I agree with the smoothing balm also see if you can get a silicon based serum (Paul Mitchell Super Skinny Serum works wonders), I know it sounds like it'll make your hair icky, but you just put *one* drop in your hair (flip hair over, start from the tips and move up).

Then I would do the hair brush blow dryer thingy, and afterwards spray your bangs LIGHTLY with hair spray then run your fingers through them so that they don't get all icky-fied.

Ya...that should work.


----------



## litlaur (Nov 8, 2006)

It could be the length, style or thickness of your bangs, or your hair type. A picture might help. Maybe try switching your part so the cowlick doesn't affect your bangs. If that doesn't work, smooth out the cowlick with a flat iron, rather than plastering it down with product.

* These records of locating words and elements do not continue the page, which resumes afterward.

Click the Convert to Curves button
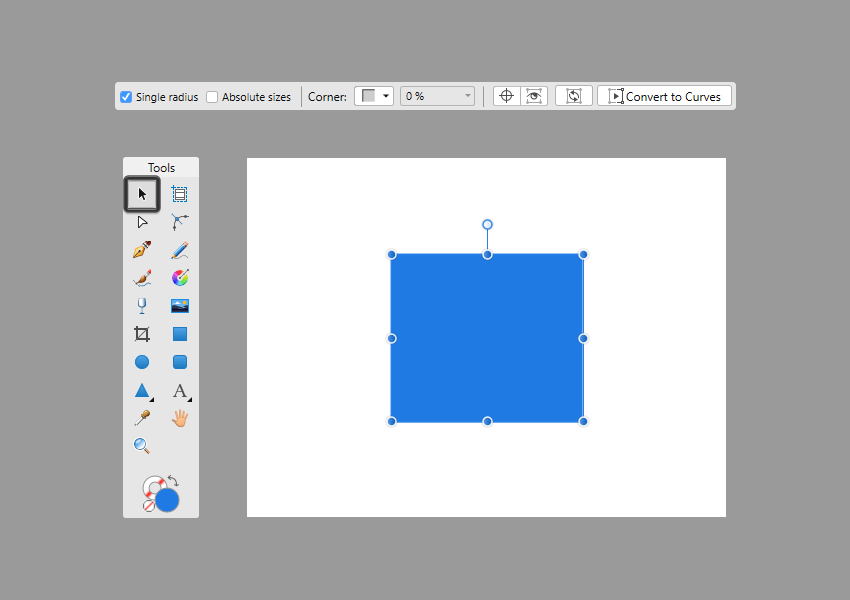The width and height of the screenshot is (850, 600). (665, 96)
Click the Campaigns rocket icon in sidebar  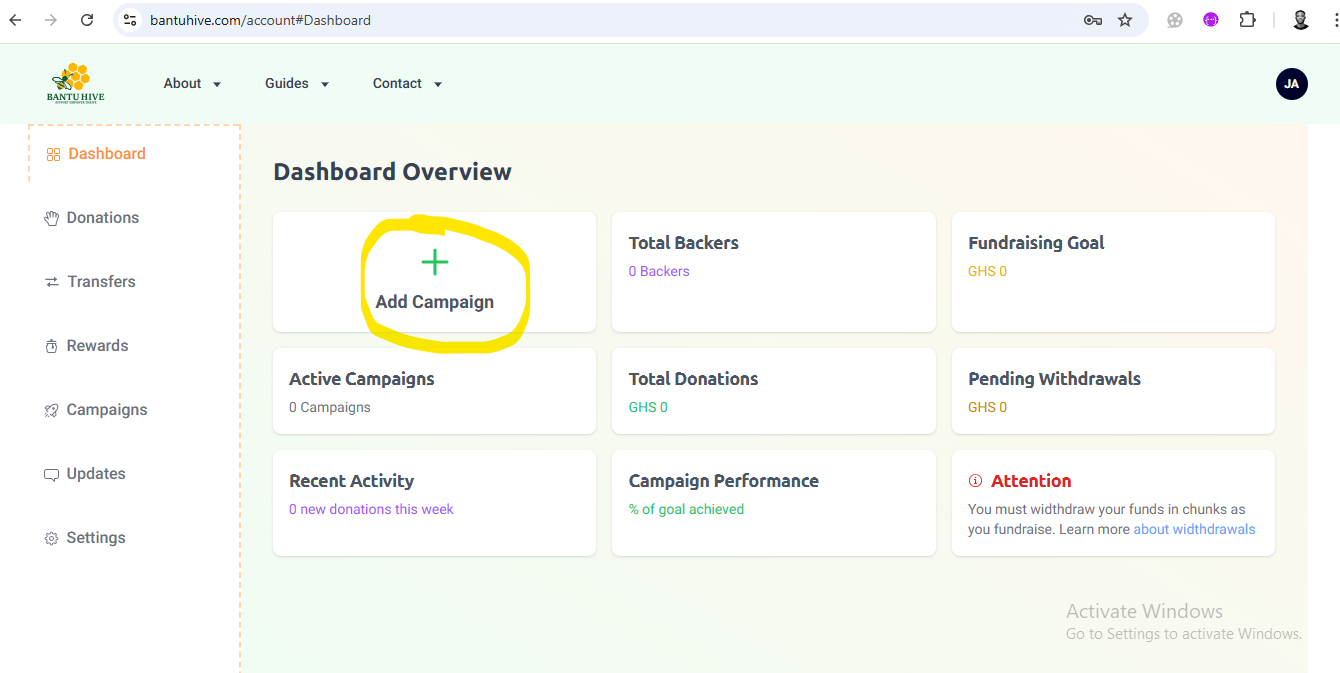point(52,410)
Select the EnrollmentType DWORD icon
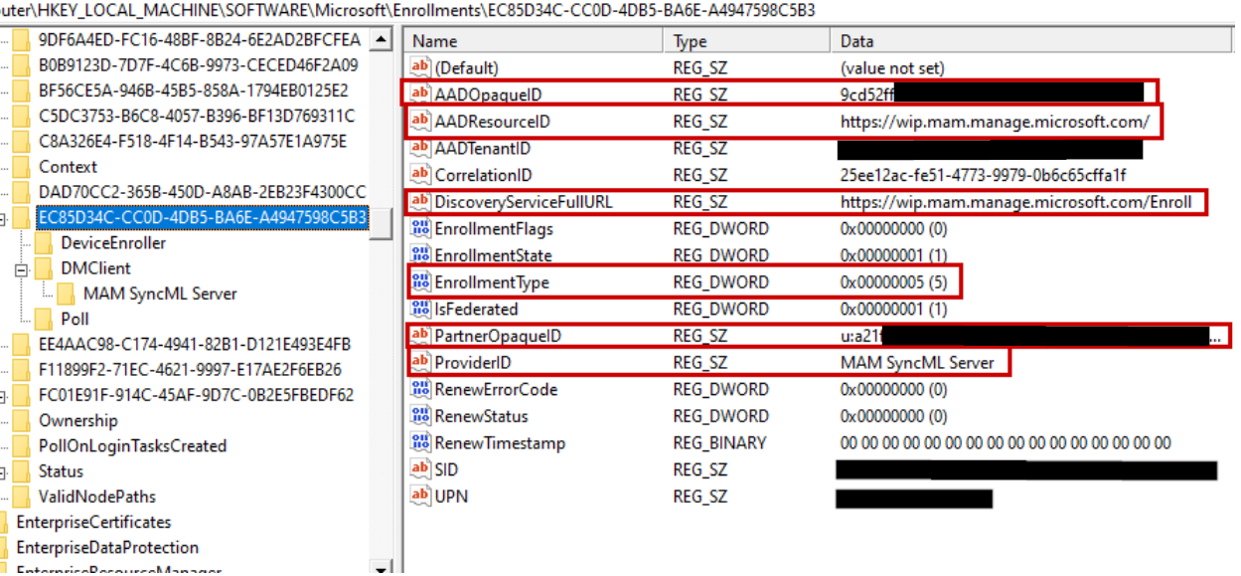Image resolution: width=1241 pixels, height=576 pixels. click(x=420, y=282)
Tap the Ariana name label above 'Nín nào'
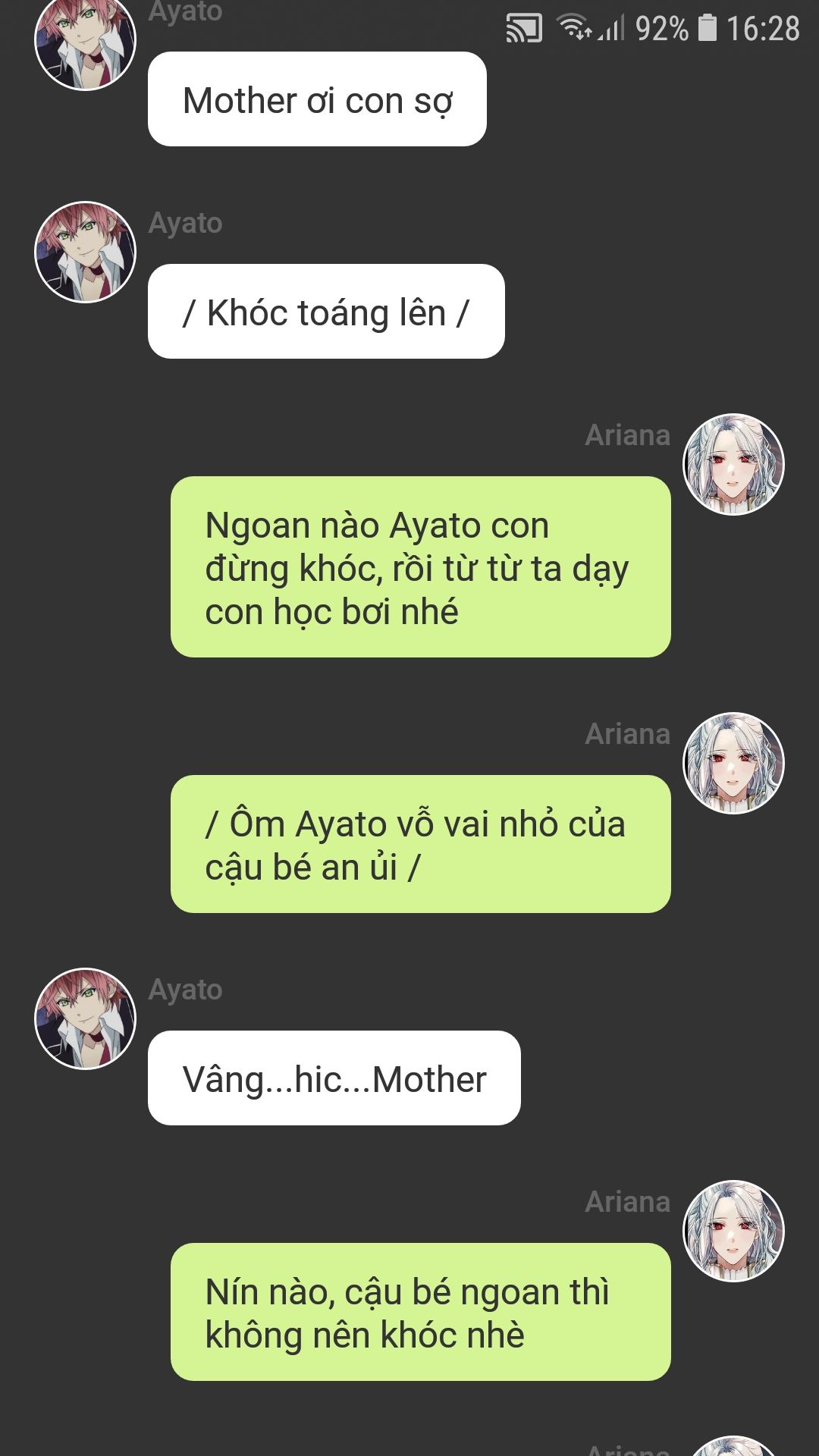 point(628,1202)
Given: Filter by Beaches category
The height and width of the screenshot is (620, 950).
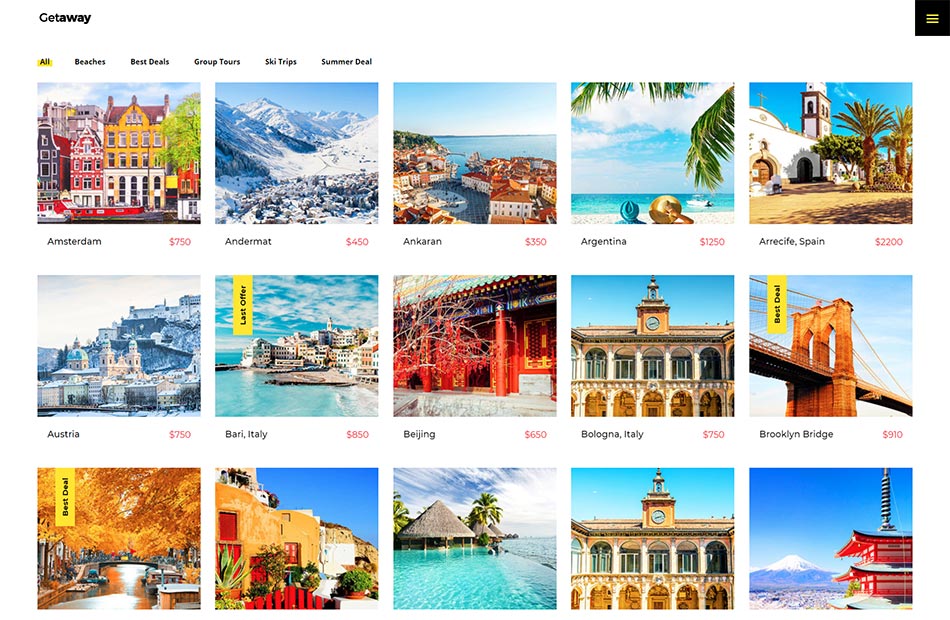Looking at the screenshot, I should click(x=90, y=62).
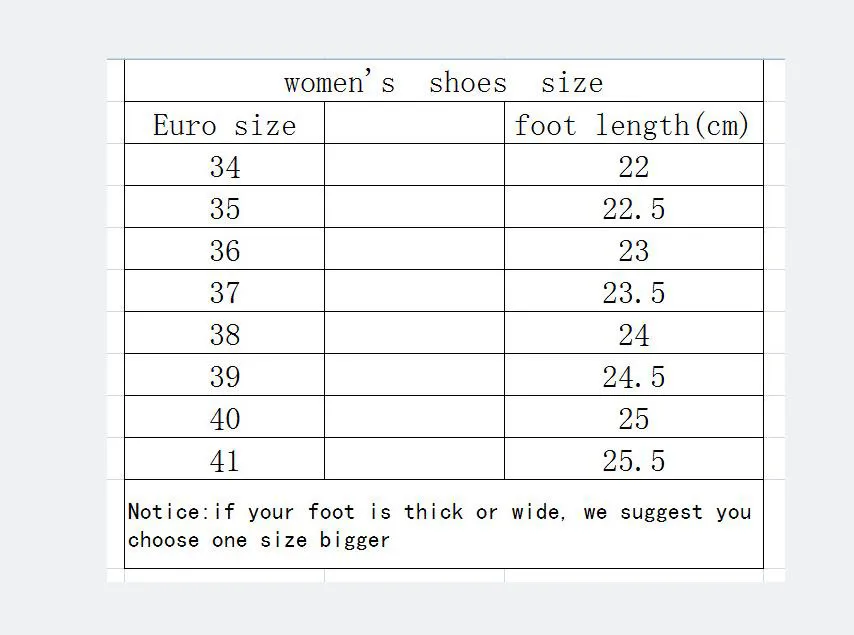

I usually just comb my bangs into place after a shower, smoothing out any weird bits with a flat iron and straightening cream or balm if necessary.


----------



## xsnowwhite (Nov 9, 2006)

try using a round brush + blowdrying them, sort of pulling them to the side. Then you can flat iron them if necessary. Idk about you but my bangs get greasy easilly so i try to avoid putting product on them but its worth atry! Oh but one thing i wlil use is paul mitchell volumizing hairspray (i think thats the name:/) but it makes your hair shiny and not crispy at all! Hope that helps


----------



## leenabutt (Nov 26, 2006)

When you get out of the shower, pin your bangs how you want them with a bobby pin. Be sure to style it exactly as you want it--don't pin them back out of your face. When your hair is dry, if there is a dent or anything from the pin, use a hair straightener or a round brush+blowdryer to make it straight


----------



## n_c (Nov 26, 2006)

Quote:

   Originally Posted by *leenabutt* 

 
_When you get out of the shower, pin your bangs how you want them with a bobby pin. Be sure to style it exactly as you want it--don't pin them back out of your face. When your hair is dry, if there is a dent or anything from the pin, use a hair straightener or a round brush+blowdryer to make it straight 
	

	
	
		
		

		
		
	


	


_

 
That's exactly how I do it...except I add some mousse and then pin them to the side.


----------



## ccarp001 (Nov 26, 2006)

always dry your bangs before the rest of your hair!


----------



## leenabutt (Dec 3, 2006)

Quote:

   Originally Posted by *ccarp001* 

 
_always dry your bangs before the rest of your hair!_

 
Yeah that too 
	

	
	
		
		

		
		
	


	




 I rarely blow dry my hair though...but when and if I do, that's how I do it


----------



## Suzie (Dec 3, 2006)

I am glad I found this thread. I recently added bangs again. I took a photo from an online makeover site and the stylist did a great job with the cut, but I have been having trouble making the bangs look the same as they did in the image. I will try your tips ... thanks.


----------